She added that “efficient and well-connected container ports enabled by frequent and direct shipping services are key to minimizing trade costs and fostering sustainable development.”

Of the top 20 ports, 15 are in Asia and 11 are in China. Of the non-Asian ports in the top 20, two are in Europe, one is in the Middle East (Jebel Ali) and the other is in Sri Lanka (Colombo).

By the numbers: the top five most connected ports

Shanghai, China is the world’s most connected port with a connectivity score of 134.3. It has also been growing in its connectivity. The UN ranking is indexed to the number 100 as applied to the whole of China in 2006. Incidentally, in the first half of this year, Shanghai handled 21.5 million containers of twenty foot equivalent units (TEU), according to China’s Ministry of Transport data.

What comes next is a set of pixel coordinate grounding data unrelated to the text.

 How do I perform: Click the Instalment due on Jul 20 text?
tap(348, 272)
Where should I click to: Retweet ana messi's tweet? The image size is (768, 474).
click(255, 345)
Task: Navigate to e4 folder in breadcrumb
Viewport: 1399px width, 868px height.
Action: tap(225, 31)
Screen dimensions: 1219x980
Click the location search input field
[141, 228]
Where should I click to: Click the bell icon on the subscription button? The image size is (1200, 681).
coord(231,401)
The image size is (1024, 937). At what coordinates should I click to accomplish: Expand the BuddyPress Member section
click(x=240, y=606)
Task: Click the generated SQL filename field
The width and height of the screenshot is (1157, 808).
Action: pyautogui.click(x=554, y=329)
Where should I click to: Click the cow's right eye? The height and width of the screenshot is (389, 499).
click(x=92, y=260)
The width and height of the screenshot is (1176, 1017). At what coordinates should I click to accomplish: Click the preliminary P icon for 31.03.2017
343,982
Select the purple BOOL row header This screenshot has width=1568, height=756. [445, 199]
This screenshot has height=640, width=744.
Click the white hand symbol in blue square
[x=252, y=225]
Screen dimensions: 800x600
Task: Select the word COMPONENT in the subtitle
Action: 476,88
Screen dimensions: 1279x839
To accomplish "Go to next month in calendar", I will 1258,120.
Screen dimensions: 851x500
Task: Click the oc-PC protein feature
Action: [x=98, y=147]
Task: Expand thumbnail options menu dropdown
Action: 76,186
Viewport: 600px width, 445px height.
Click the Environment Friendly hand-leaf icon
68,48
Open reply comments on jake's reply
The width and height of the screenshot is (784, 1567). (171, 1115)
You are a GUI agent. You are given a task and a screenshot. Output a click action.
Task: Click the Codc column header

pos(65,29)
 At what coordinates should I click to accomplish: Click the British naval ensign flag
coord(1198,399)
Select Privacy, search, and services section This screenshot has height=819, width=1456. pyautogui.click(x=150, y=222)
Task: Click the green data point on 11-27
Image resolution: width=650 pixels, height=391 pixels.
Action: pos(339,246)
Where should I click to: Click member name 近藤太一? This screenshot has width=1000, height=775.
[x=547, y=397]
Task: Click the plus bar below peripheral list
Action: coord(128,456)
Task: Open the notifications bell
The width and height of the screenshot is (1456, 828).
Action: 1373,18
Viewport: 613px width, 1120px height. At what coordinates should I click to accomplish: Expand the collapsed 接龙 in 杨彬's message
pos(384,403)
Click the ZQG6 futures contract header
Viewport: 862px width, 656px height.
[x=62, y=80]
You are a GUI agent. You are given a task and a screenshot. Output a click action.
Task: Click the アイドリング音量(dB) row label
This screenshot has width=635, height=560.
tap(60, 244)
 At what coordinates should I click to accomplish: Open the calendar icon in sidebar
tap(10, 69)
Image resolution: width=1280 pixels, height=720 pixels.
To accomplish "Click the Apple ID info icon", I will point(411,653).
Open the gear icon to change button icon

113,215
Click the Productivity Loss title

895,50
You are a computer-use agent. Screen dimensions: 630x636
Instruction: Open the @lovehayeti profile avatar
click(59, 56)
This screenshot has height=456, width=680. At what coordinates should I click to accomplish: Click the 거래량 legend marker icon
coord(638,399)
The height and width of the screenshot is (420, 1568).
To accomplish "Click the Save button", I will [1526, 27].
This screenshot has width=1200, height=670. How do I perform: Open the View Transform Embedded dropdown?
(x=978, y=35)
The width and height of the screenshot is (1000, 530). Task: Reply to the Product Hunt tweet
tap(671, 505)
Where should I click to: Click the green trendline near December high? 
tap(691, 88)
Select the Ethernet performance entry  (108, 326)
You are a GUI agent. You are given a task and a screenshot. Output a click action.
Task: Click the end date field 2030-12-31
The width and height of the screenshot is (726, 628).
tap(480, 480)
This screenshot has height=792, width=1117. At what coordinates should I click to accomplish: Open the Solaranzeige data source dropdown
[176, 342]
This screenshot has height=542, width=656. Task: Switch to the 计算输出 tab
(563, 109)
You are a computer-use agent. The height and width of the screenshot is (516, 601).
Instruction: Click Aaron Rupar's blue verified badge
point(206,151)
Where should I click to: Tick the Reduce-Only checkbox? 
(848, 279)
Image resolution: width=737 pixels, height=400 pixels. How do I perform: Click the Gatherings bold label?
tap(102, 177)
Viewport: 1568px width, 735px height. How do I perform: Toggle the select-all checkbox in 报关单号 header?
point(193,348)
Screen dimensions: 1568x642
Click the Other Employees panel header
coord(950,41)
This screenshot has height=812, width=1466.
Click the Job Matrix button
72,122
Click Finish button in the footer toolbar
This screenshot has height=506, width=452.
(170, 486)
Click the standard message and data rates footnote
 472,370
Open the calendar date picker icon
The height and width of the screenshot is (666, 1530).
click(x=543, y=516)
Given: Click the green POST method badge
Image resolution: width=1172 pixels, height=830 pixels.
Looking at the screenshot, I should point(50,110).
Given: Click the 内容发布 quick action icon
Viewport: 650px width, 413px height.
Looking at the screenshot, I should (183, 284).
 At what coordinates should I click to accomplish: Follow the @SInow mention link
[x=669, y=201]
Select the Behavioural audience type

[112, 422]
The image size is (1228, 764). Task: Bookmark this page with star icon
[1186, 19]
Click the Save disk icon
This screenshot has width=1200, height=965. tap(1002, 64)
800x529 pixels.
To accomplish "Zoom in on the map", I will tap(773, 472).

Singapore, right in the center of East Asia, takes the number two spot with 124.6 connectivity points. The city-state handled just over 18.0 million TEU in the first half of 2019, according to official data.

Korea’s Busan (referred to in the study by its old romanized name of Pusan) in the southeast region of the country, opposite Japan, was third on the list with a connectivity index of 114.5. Unfortunately, Busan does not appear to have reported its first half statistics for this year. Late in 2018 it published its 2017 data: Busan handled just under 20.5 million TEU back then.